One Main Place is a privately owned commercial office building in Downtown Portland, in the U.S. state of Oregon. Located at the west end of the Hawthorne Bridge, the 20-story skyscraper is 270 ft tall. Completed in 1982, it is the fifteenth tallest building in Portland, and the sixteenth largest by square footage. Designed in the modern style by Skidmore, Owings and Merrill, it is a concrete and glass tower.

==History==
The structure was designed by architectural firm Skidmore, Owings and Merrill and built by Hoffman Construction Company, with completion coming in 1982. One Main Place was acquired by the Equitable Life Assurance Society from Marathon Realty U.S. for $35 million in 1995. The pension fund for Los Angeles' police and fire departments bought the office tower in December 1998 for $44.5 million, after having owned 10 percent of the building since the 1995 sale. RREEF Realty Investments (part of Deutsche Bank) purchased the building in 2006 for $69.3 million, and then sold it in January 2010 to KBS REIT II for a reported $57 million. RREEF had attempted to sell the office tower in 2009, but halted efforts in October after bids were lower than anticipated. The deal on the building was anticipated to close in April, but was completed early in February. KBS sold the building in 2014 to New York Life for $86.3 million.

==Details==
One Main Place is 20 stories tall and has 353000 ft2 of space. The building has 292971 ft2 of leasable space, making it by area the 16th largest in Portland. Designed in the modern style, the 270 ft tall structure is used for class A commercial office space. The concrete building utilizes a curtain wall. The World Trade Center is directly north and east, while First & Main lies adjacent to the south.
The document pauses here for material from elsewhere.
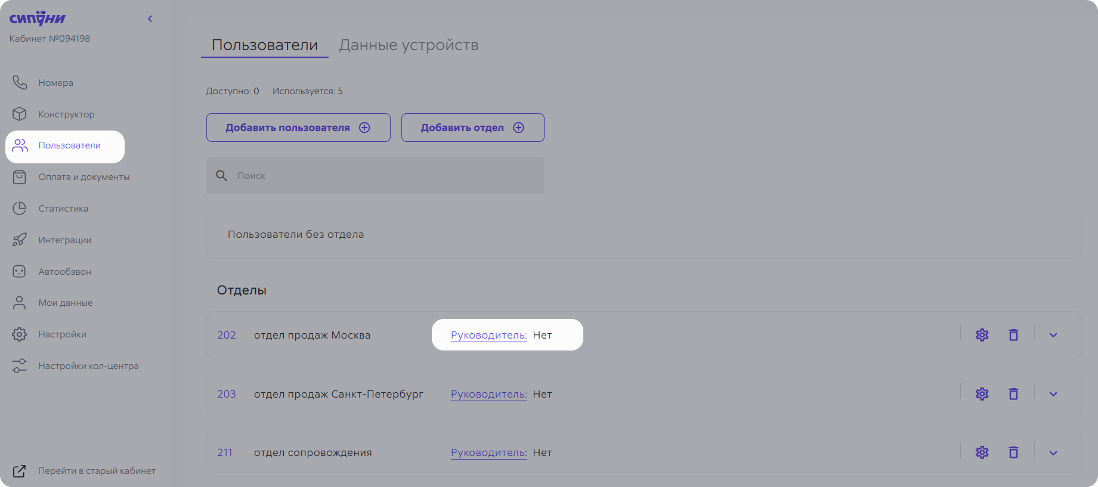
Task: Open Интеграции rocket menu item
Action: click(64, 240)
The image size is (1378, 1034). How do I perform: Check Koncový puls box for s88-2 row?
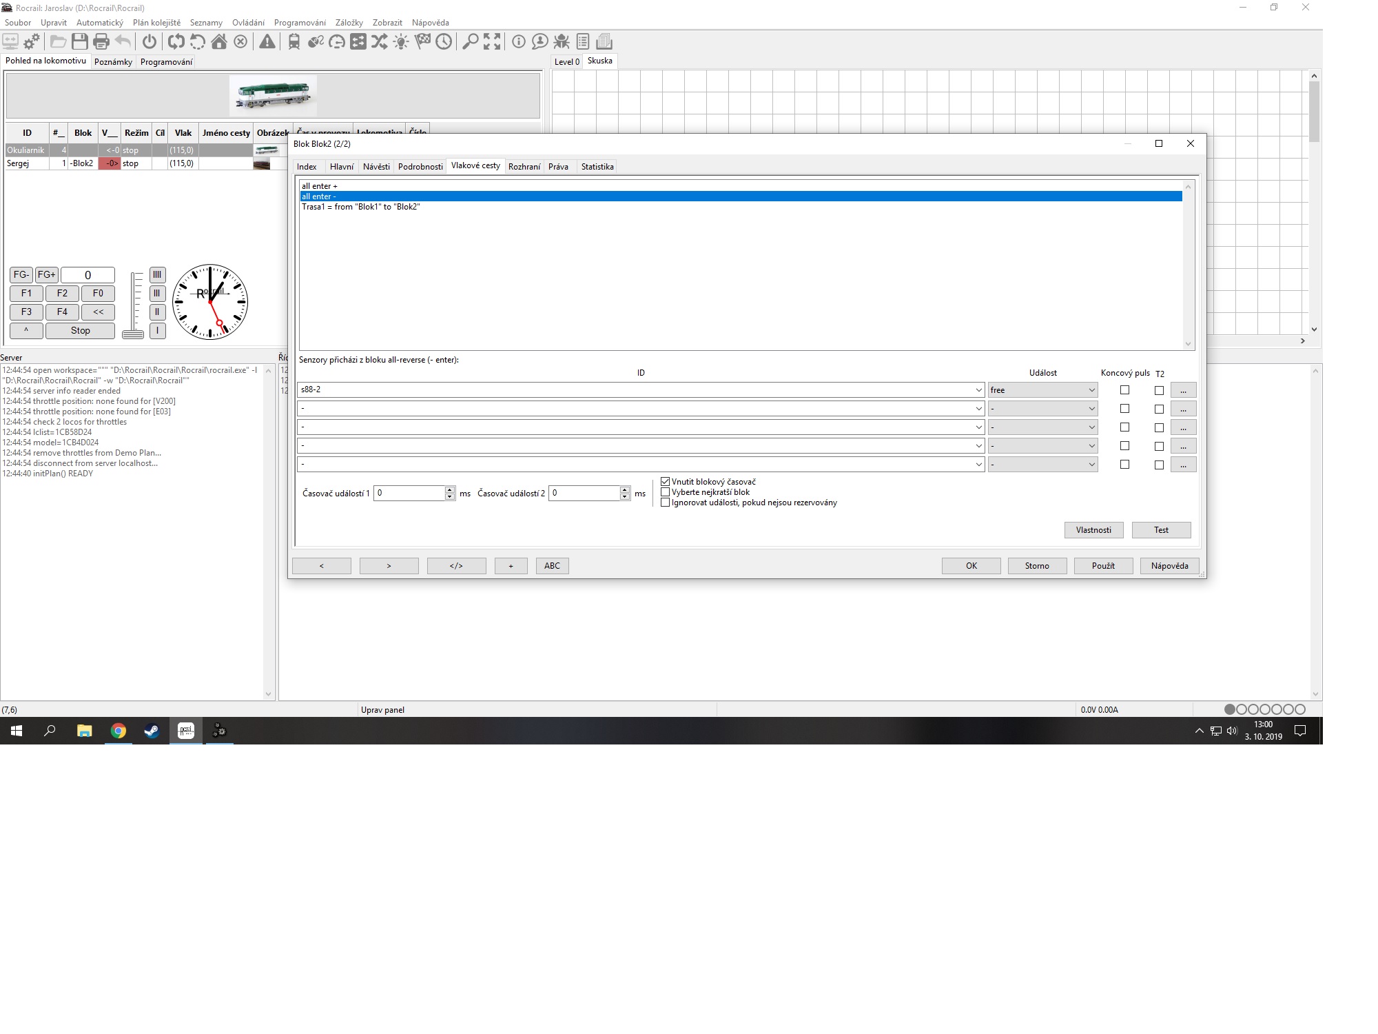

Tenants include law firms, Banner Bank, Yellowpages.com, and Tripwire, a software developer, among others. Tripwire and the Education Northwest are the largest tenants, with the former occupying 32000 ft2 of space and Education Northwest taking up almost 50000 ft2. The building is decorated each year during the winter holidays, utilizing a different theme each year and using a fireplace located in the lobby as part of the theme. These decorations won a local award in 2002 for its "Home for the Holidays" theme.

The region's transit agency, TriMet, moved its administrative headquarters into One Main Place in 2023.